> **Activity**: Copy out only the span from the line with "Image resolution: width=1279" to the end of the data, both ends kept, word for word.

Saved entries
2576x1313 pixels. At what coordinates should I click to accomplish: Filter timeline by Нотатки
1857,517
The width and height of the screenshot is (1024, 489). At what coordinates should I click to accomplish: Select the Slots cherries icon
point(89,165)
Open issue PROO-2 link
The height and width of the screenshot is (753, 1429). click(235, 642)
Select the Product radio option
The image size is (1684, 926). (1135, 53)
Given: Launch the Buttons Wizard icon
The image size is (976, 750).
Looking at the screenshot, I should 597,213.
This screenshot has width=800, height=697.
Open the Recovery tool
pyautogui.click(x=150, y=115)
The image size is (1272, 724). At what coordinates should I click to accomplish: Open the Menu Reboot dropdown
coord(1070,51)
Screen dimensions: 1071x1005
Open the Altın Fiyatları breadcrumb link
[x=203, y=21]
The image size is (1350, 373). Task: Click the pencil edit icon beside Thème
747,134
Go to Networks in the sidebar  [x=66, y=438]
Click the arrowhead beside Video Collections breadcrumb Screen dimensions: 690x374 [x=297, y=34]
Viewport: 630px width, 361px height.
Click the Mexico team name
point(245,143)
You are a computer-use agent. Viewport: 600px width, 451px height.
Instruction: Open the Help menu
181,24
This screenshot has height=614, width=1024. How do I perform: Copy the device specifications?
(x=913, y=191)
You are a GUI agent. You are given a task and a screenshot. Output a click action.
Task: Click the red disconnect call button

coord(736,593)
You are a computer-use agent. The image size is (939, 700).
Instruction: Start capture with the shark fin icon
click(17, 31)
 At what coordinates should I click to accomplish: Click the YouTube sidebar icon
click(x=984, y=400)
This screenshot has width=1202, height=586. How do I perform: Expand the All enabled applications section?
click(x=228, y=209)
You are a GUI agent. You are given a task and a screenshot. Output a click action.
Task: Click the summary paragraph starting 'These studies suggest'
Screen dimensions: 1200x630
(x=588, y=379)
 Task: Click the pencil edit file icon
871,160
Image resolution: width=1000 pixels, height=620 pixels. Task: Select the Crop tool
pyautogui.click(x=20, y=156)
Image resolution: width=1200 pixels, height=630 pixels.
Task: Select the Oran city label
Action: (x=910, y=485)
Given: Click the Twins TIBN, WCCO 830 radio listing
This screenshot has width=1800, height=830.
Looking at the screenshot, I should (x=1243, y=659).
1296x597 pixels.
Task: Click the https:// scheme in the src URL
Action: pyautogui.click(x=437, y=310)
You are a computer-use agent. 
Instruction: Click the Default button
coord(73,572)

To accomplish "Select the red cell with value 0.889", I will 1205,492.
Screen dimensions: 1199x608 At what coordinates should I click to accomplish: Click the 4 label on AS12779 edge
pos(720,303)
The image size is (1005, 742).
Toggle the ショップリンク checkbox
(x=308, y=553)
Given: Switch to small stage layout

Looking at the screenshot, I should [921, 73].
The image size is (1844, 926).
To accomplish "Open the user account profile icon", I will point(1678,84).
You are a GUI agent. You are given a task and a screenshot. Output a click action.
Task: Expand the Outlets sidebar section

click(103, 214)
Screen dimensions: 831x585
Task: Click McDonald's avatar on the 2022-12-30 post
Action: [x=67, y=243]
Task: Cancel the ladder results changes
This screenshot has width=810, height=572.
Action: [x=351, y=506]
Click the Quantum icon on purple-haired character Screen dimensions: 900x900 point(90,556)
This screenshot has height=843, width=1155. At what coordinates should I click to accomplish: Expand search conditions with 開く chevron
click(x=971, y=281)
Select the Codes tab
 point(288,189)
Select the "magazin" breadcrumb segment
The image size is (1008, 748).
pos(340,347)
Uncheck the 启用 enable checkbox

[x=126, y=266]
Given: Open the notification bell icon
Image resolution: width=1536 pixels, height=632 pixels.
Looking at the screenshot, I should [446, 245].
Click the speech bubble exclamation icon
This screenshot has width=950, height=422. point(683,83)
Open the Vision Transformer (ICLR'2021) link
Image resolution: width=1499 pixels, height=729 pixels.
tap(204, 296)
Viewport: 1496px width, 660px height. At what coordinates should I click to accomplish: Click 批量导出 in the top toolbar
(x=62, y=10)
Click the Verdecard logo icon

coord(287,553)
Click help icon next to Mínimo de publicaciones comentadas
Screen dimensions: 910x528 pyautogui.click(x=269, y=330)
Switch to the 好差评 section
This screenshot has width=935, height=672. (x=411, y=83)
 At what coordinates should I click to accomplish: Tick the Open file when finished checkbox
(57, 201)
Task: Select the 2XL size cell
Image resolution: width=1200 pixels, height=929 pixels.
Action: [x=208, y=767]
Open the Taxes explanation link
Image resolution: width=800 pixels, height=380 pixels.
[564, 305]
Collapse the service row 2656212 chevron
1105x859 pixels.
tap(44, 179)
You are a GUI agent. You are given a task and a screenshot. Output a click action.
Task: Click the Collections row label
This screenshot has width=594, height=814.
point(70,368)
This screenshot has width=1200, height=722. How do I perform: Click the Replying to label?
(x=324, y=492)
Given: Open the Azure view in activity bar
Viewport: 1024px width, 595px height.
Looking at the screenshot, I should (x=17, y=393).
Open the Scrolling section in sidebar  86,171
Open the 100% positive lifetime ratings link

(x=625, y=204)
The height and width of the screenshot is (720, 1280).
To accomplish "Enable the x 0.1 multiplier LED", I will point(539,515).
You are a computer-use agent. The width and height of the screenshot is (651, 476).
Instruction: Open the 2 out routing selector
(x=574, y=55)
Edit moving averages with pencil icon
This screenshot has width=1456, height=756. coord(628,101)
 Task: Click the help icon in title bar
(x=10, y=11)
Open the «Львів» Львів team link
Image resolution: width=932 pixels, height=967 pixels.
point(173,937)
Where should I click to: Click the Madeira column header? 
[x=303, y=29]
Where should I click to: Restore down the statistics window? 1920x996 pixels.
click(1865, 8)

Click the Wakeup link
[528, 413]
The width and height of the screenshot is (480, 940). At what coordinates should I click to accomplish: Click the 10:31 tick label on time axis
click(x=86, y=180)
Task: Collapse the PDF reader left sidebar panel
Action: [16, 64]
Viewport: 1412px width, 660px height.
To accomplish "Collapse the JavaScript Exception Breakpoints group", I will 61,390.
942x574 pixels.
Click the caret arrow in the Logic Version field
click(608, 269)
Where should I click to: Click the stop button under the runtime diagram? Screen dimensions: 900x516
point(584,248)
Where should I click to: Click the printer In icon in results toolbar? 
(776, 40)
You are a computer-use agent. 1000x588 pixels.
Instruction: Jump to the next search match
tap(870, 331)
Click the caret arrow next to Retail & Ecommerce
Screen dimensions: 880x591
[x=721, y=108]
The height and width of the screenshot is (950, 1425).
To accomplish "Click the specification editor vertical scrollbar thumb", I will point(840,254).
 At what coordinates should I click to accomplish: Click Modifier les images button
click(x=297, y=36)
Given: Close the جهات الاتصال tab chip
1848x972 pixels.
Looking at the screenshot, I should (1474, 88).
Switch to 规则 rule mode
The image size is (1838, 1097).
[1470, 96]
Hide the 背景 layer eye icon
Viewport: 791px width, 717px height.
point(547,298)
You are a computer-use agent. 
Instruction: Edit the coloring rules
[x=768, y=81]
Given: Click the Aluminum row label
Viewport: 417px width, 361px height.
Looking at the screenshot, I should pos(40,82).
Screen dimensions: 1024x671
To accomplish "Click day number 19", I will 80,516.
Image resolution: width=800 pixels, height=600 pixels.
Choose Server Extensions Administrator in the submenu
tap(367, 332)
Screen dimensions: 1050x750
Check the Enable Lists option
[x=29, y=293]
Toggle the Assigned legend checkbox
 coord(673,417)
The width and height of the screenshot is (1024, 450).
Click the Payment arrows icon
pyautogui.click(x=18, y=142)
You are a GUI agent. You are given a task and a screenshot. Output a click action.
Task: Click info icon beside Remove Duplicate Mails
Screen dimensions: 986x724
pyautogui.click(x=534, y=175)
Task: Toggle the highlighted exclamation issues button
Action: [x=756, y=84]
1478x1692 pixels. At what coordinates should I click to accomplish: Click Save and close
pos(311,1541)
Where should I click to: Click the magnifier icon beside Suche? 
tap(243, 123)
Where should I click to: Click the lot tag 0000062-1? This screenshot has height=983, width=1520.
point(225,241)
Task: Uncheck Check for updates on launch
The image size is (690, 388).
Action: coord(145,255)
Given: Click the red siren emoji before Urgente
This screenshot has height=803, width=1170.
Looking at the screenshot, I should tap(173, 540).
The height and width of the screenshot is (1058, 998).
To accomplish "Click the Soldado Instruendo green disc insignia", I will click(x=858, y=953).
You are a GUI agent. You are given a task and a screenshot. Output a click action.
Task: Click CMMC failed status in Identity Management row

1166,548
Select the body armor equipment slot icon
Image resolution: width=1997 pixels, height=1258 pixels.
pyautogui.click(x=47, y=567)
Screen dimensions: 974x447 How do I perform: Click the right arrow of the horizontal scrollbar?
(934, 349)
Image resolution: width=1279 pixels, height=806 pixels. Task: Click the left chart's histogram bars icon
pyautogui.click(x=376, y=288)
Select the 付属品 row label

> **Final answer**:
Image resolution: width=1279 pixels, height=806 pixels. Task: Click the left chart's histogram bars icon
pyautogui.click(x=376, y=288)
Select the 付属品 row label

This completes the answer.